◆ EXTRACT TO READ

The Waif's fifth studio album, Sun Dirt Water, was released in September 2007. It debuted and peaked at No. 2. Vikki had written the title song, "Sun Dirt Water", after meeting her husband. By 2007, Vikki had married Matt Thorn, lived on a farm in Utah and had two children.

The Waifs performed across Australia in September and October on the SunDirtWater Tour. It started in Broome, and ended at Legs 11, a concert for breast cancer research. In November, the group announced a collaboration with label mates, John Butler Trio, for the Union of Soul Tour in January – February 2008. The tour had five concerts, with shows in various Western Australian cities, Denmark, Margaret River, Swan Valley, and two gigs at the Fremantle Arts Centre. A second live album, Live from the Union of Soul was issued in January 2009, which peaked into the top 50. During 2009, Simpson and Weaver were divorced.

The group released their sixth studio album, Temptation, in March 2011, which peaked at No. 3. It was recorded late in 2010 in a basement studio in Minneapolis over ten days. Once again, they used the rhythm section of Franz and Macdonald. Simpson had attended rehab at Hazelden Treatment Center in Minnesota in 2008 for her alcohol addiction and wrote the album track, "Just Like Me", about her experience. As from March 2011, Thorn lives in Utah with her husband Matt and two sons, Simpson in Minneapolis with her son, Cunningham in California with his wife Jackie, Macdonald in Canada and Franz in Australia. While in Australia, Cunningham recorded his debut solo album, Into Tomorrow.

==Members==
===Current members===
- Joshua Cunningham — lead guitar, mandolin, ukulele, backing and occasional lead vocals (1992–present)
- Donna Simpson — lead vocals, rhythm guitar (1992–present)
- Vikki Thorn (née Simpson) — lead vocals, harmonica, rhythm guitar (1992–present)

===Auxiliary members===
- David Ross Macdonald — drums, percussion (1998–present)
- Ben Franz – bass, additional guitar (2001–present)

===Former auxiliary members===
- Mikel Azpiroz – keyboards (2009)
- Jen Anderson – violin (1996, 1998)

==Discography==

- The Waifs (1996)
- Shelter Me (1998)
- Sink or Swim (2000)
- Up All Night (2003)
- Sun Dirt Water (2007)
- Temptation (2011)
- Beautiful You (2015)
- Ironbark (2017)

◆ QUESTIONS TO ANSWER
A: Decide whether each statement below agrees with the text about The Waifs, and support each yes or no answer with the deciding words from the text, quoted exactly: (i) The album Sun Dirt Water peaked at No. 2. (ii) Temptation was recorded in Minneapolis over ten days. (iii) The Union of Soul Tour consisted of seven concerts.
B: Duplicate the portion of the text about The Waifs from "- Jen Anderson" up to and including "Dirt Water (2007)", without any change.

◆ SOURCE INFORMATION
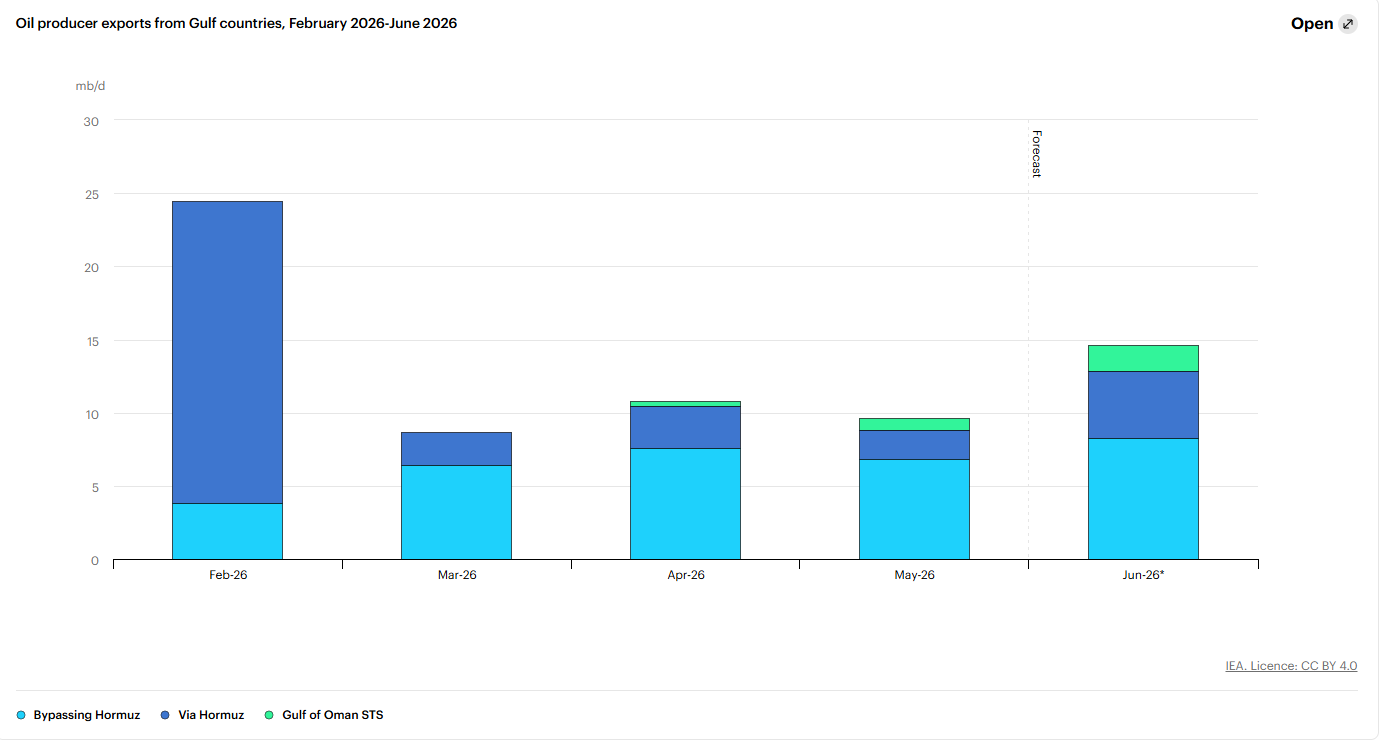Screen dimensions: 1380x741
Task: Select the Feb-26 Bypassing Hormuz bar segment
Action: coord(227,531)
* * *
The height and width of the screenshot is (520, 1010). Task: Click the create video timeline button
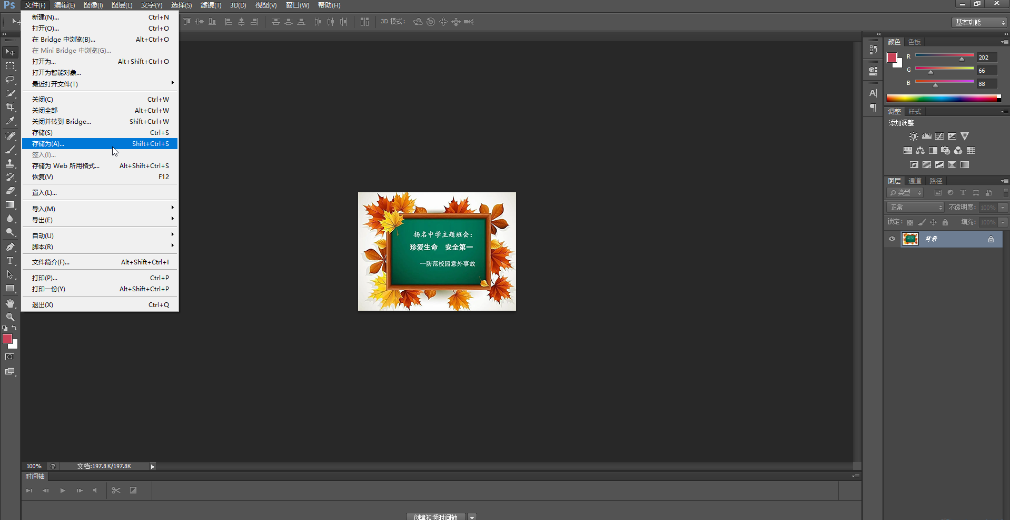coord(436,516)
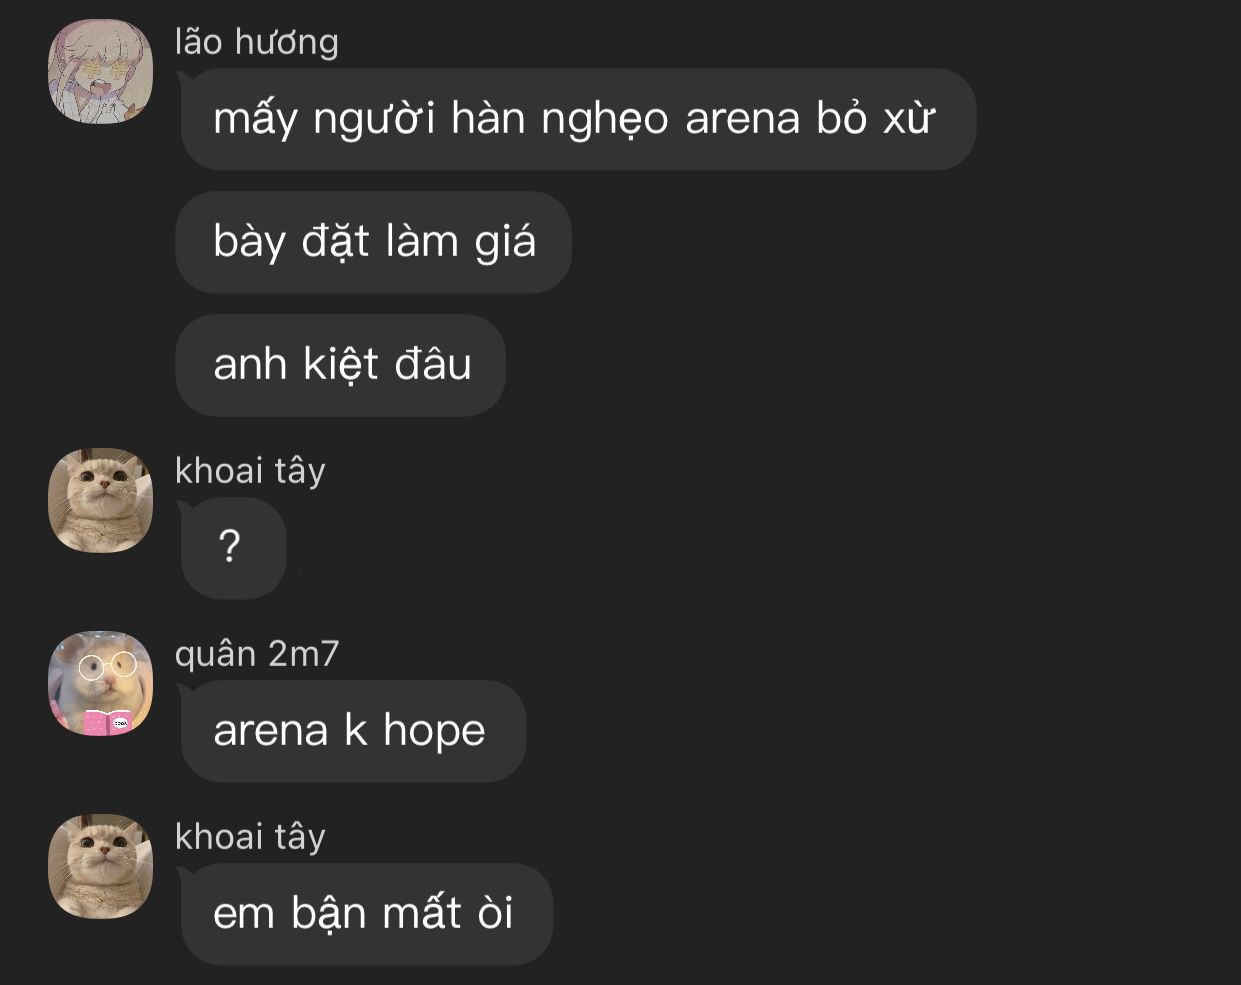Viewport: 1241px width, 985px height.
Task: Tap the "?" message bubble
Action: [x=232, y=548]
---
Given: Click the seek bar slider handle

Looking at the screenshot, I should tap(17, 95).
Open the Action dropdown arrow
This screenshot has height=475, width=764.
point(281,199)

◆ SOLUTION SET
A:
(i) Yes: "It debuted and peaked at No. 2."
(ii) Yes: "It was recorded late in 2010 in a basement studio in Minneapolis over ten days."
(iii) No: "The tour had five concerts"

B:
- Jen Anderson – violin (1996, 1998)

==Discography==

- The Waifs (1996)
- Shelter Me (1998)
- Sink or Swim (2000)
- Up All Night (2003)
- Sun Dirt Water (2007)